Action item »
Copy every record word for word. The images stay behind.

[Saved data entries]

- - - -

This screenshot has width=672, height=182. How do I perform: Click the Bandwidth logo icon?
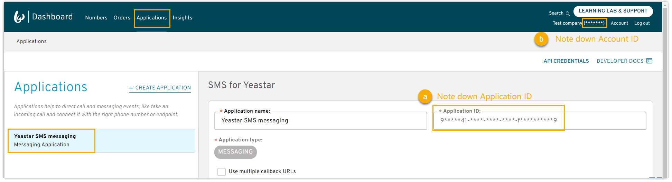tap(19, 17)
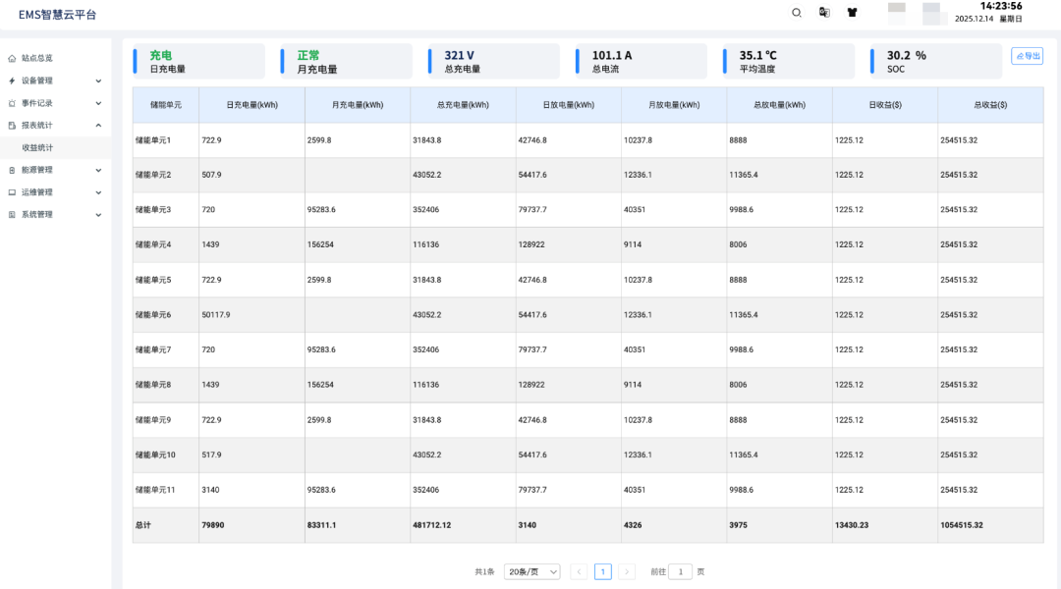Image resolution: width=1061 pixels, height=589 pixels.
Task: Open the 站点总览 menu item
Action: point(37,59)
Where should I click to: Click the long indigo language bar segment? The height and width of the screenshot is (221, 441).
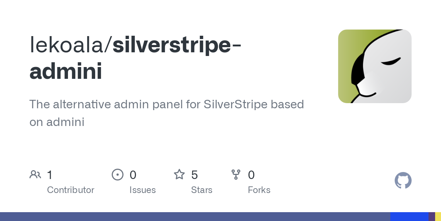(195, 217)
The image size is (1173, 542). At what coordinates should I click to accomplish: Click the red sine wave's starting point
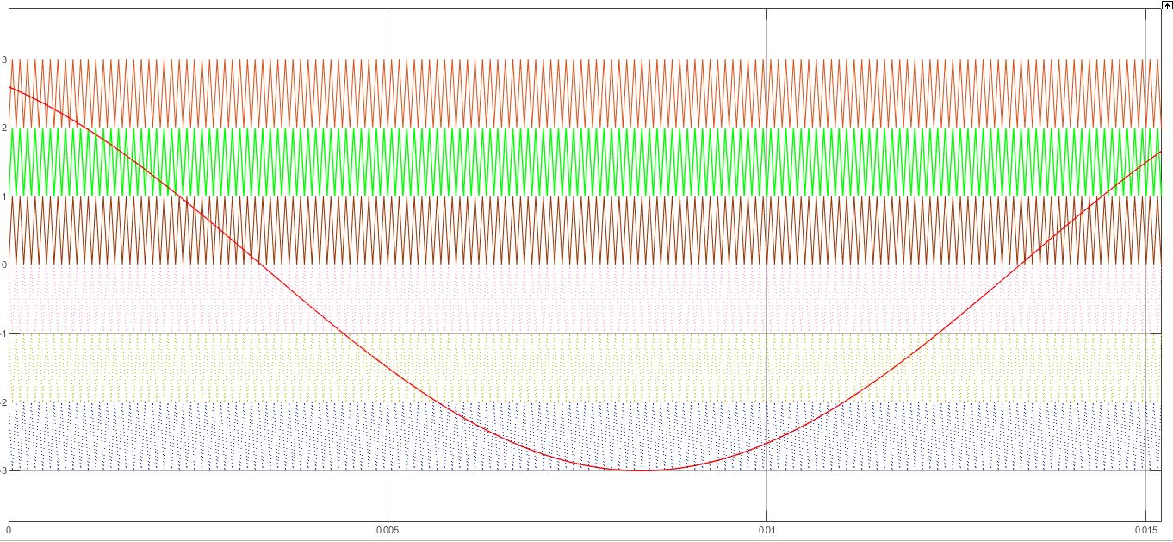point(10,87)
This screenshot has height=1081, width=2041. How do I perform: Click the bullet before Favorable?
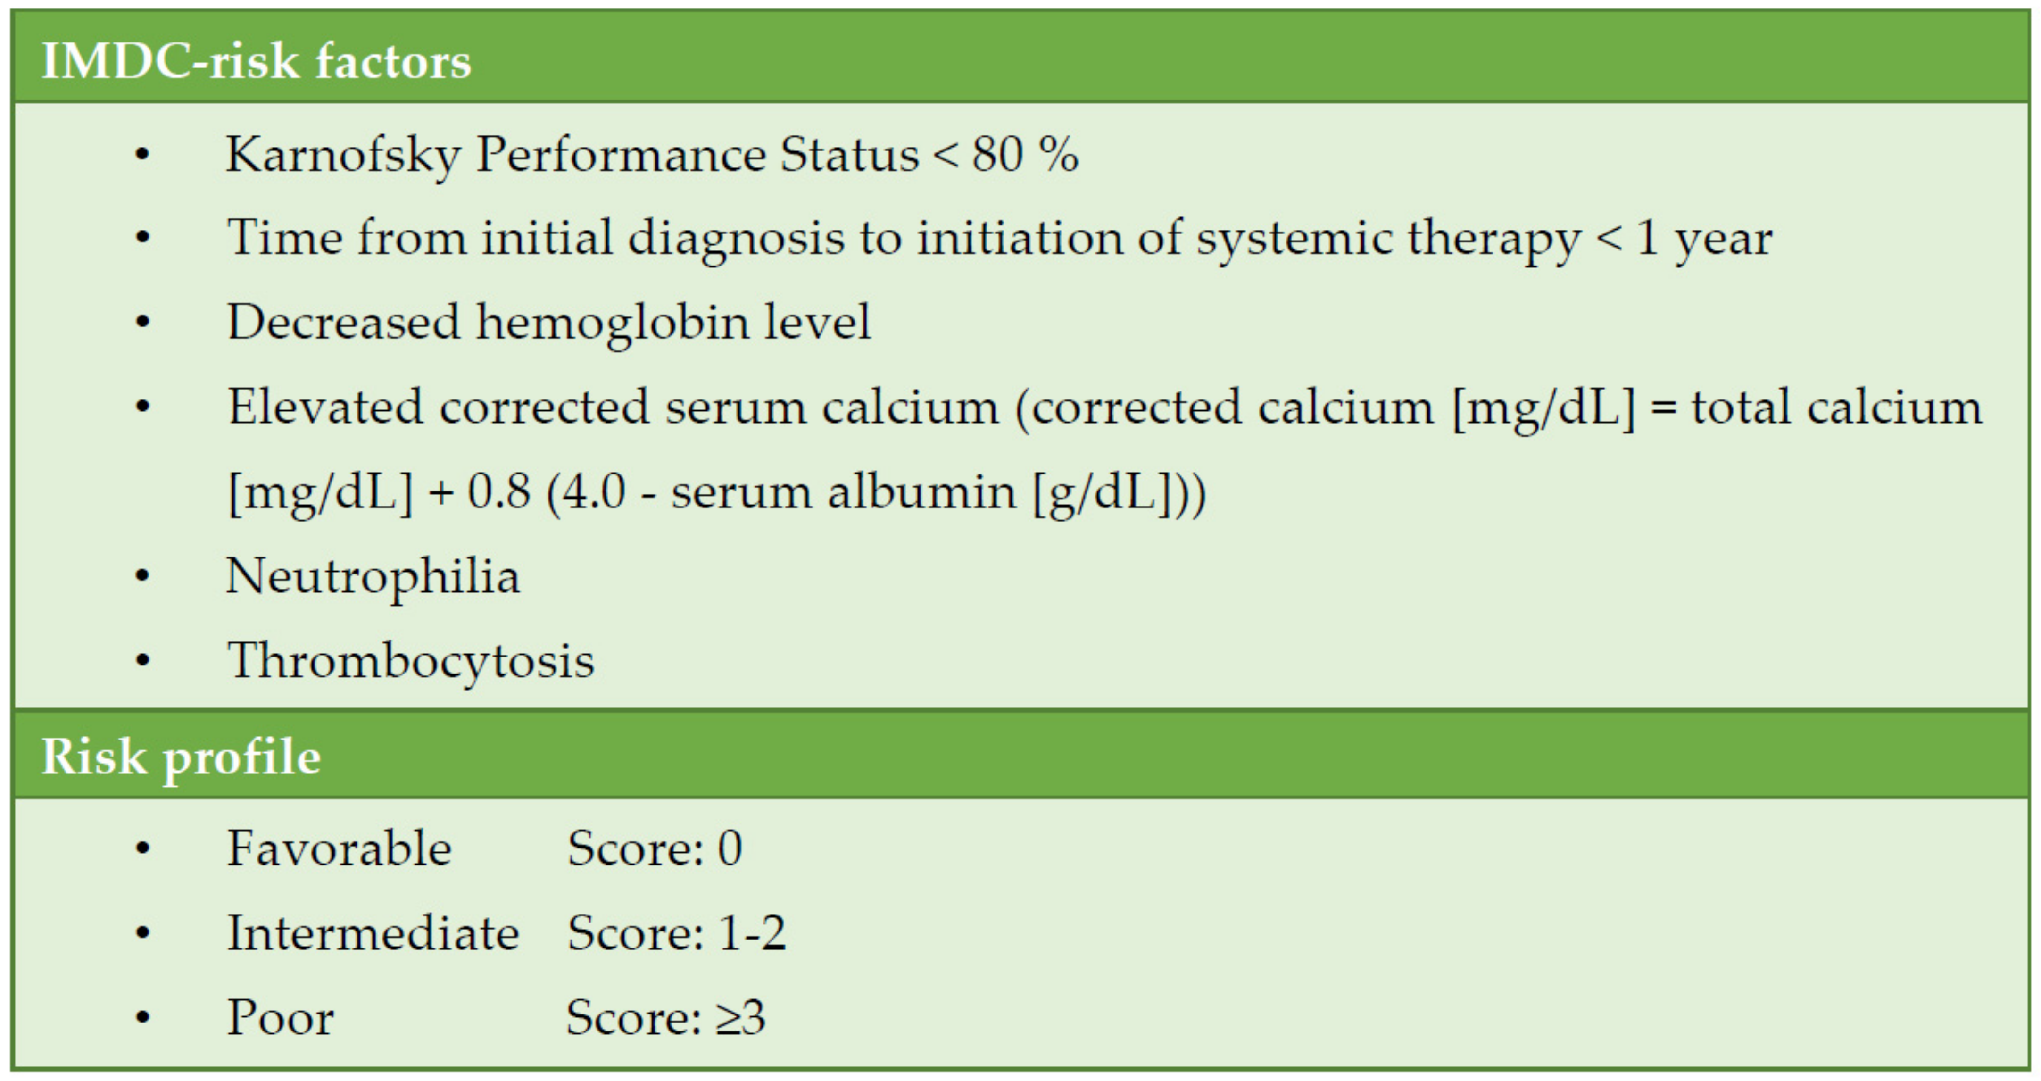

- - - -

Answer for the task »
This screenshot has width=672, height=182. How do I perform: Click the Bandwidth logo icon?
tap(19, 17)
Image resolution: width=1061 pixels, height=589 pixels.
Task: Open the 站点总览 menu item
Action: point(37,59)
Where should I click to: Click the long indigo language bar segment? The height and width of the screenshot is (221, 441).
(195, 217)
The image size is (1173, 542). At what coordinates should I click to accomplish: Click the red sine wave's starting point
point(10,87)
This screenshot has height=1081, width=2041. How do I perform: Click the bullet before Favorable?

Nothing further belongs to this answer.